I'd be perefctly happy with that level of accuracy!

elmerfudd
December 2, 2008, 06:19 PM
If you're really good with iron sights, I'd say you can probably expect 3" groups at 100 yards.

leadcounsel
December 2, 2008, 06:35 PM
I love the SKS and own many. They are cheap, pretty accurate, fire cheap ammo, the 7.62x39 is probably the best combination hunting and anti-personnel round widely available, and the SKS is durable and easy to use, train on, and clean.

As others said, it was the Rusky precursor to the AK47. The main advantages of the AK47 are lost in the civilian world - mainly the select fire. Detachable mags are handy too, but stripper clips are lighter and if you are trained on them can be pretty quick to reload.

I've paid as little as $150 (2006) and as much as $325 (last week) for the SKS. They've been a good investment for gun owners and were a mere $50 a decade or so ago.

I would buy as many as you can because my normal suppliers are drying up - Samco global has a few left, but Aimsurplus appears to be sold out (a first that I've EVER seen!).

Brian41
December 2, 2008, 06:39 PM
Just picked up a Norinco (Chinese made) sks in Excellent condition (but missing cleaning rod and bayonet) 2 weeks ago for $100 cash. Week later my dad got a Yugo at a gun show for $150 caked in cosmoline like it was never taken out of the box. Other than that one, the cheapest we saw at the show were $300 for fair condition all the way up to $600 for excellent.
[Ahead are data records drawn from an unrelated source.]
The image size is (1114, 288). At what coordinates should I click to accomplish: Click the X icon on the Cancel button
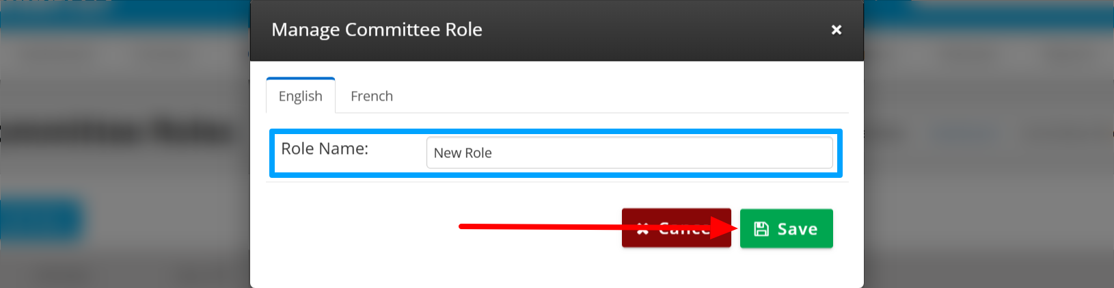coord(642,229)
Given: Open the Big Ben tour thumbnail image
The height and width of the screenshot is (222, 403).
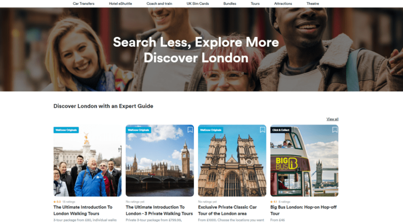Looking at the screenshot, I should 160,161.
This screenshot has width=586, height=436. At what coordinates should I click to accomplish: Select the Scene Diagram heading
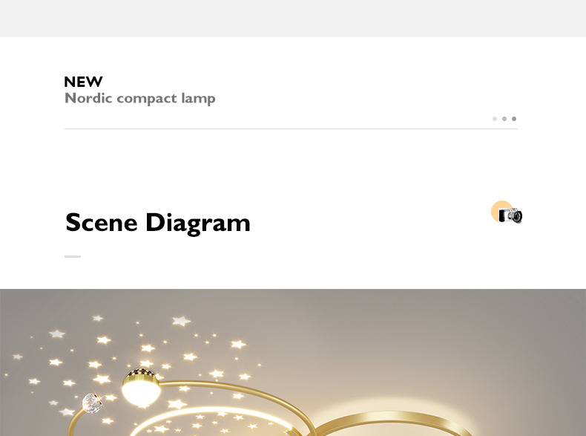(158, 222)
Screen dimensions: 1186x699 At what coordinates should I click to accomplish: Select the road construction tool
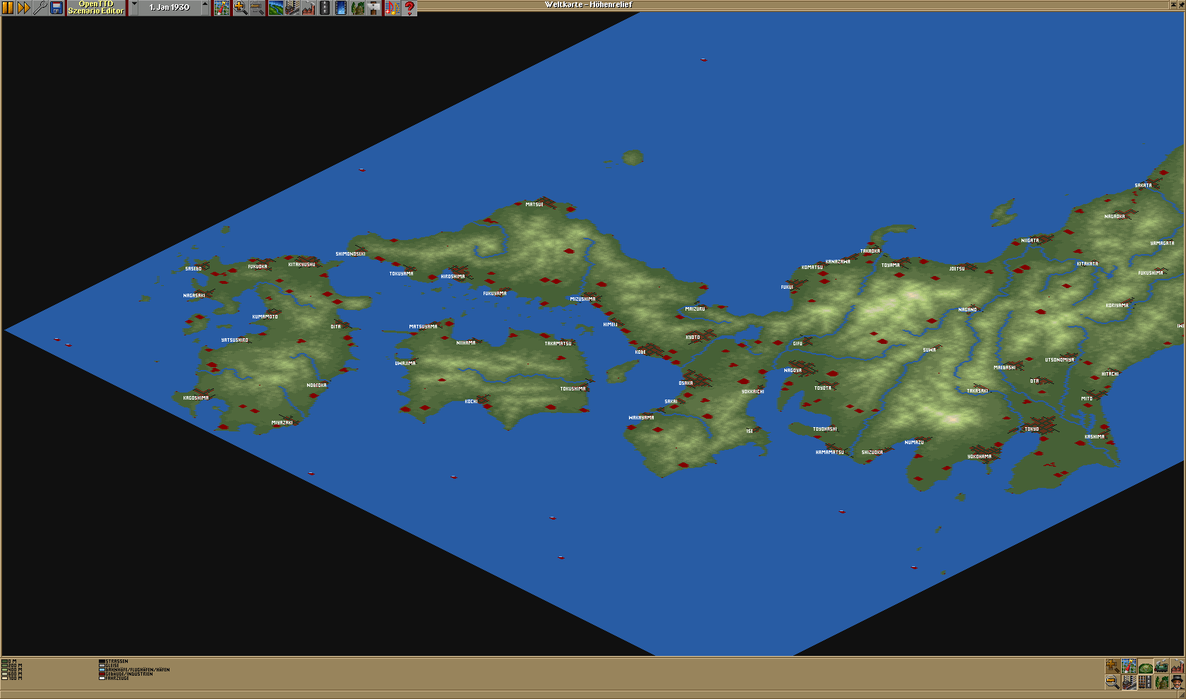pos(325,8)
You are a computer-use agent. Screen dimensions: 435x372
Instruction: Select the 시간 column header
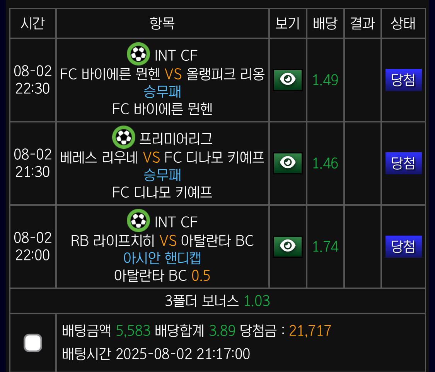coord(33,23)
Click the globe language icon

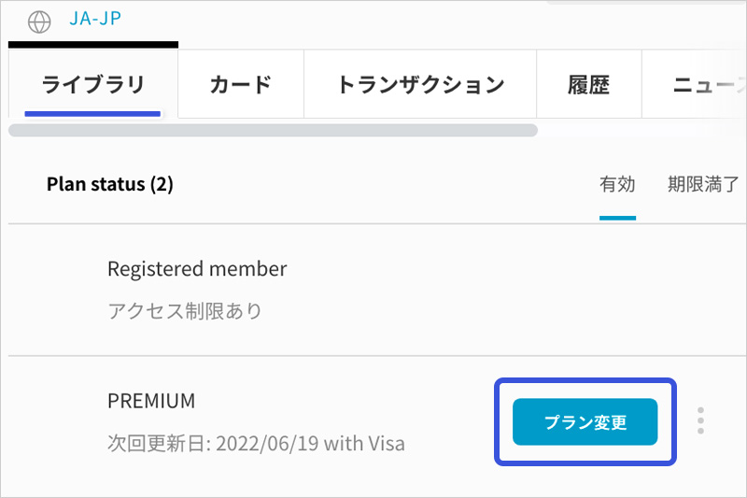[x=39, y=21]
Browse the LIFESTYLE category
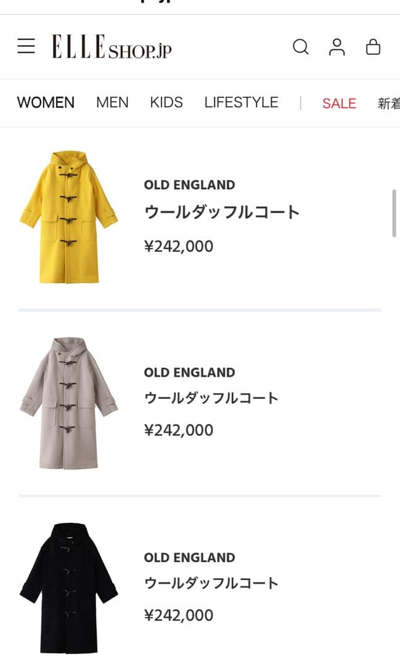Image resolution: width=400 pixels, height=665 pixels. coord(241,102)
SO, they are absolutely worth buying!! I like the sight radius better than the AK, i like the action better than the AK.

Other than that:

ammo is cheap (relative to other calibers)
stripper clips are cheaper than AK mags
lots of available accessories.

As per modification:

I do plan to modify mine to a Tapco T6/Fusion stock with a pistol grip and collapsible stock just because i prefer shooting with the pistol grip. May get some Tapco 20 rnd mags, hear they are very reliable. And have considered purchasing an extra receiver cover to mount a red-dot sight on.

Pilot
December 2, 2008, 06:45 PM
The only mod I've done to both my Russians was a rubber butt plate. It easily comes off so I can return the rifle to completely original. It adds about an 1 1/2 inches to LOP so it makes the rifle more comfortable to shoot.

doc540
December 2, 2008, 06:53 PM
Original '52 Tula
http://img.photobucket.com/albums/v334/doc540/Guns/SKS/1951/000_0388-2.jpg

Modded ChinoBubba
http://img.photobucket.com/albums/v334/doc540/Guns/SKS/TapcoChino/TapcoSKS017-3.jpg

I've always liked my women a little on the trashy side.;)

WesM
December 2, 2008, 06:53 PM
I was hitting about a 12" or so (guessing) gong with my Chinese SKS with open sights consistently at 172 yards this past weekend, and I don't consider myself any more than average with open sights. When you factor in that it was foggy and at dusk, I was proud to be hitting the gong at all. I have been pleasantly surprised with my SKS's accuracy. With me behind it, it's not going to be a tack driver b/c I'm not putting a scope on it, but it's certainly minute-of-deer at 100 yards. And apparently out to 175, for me.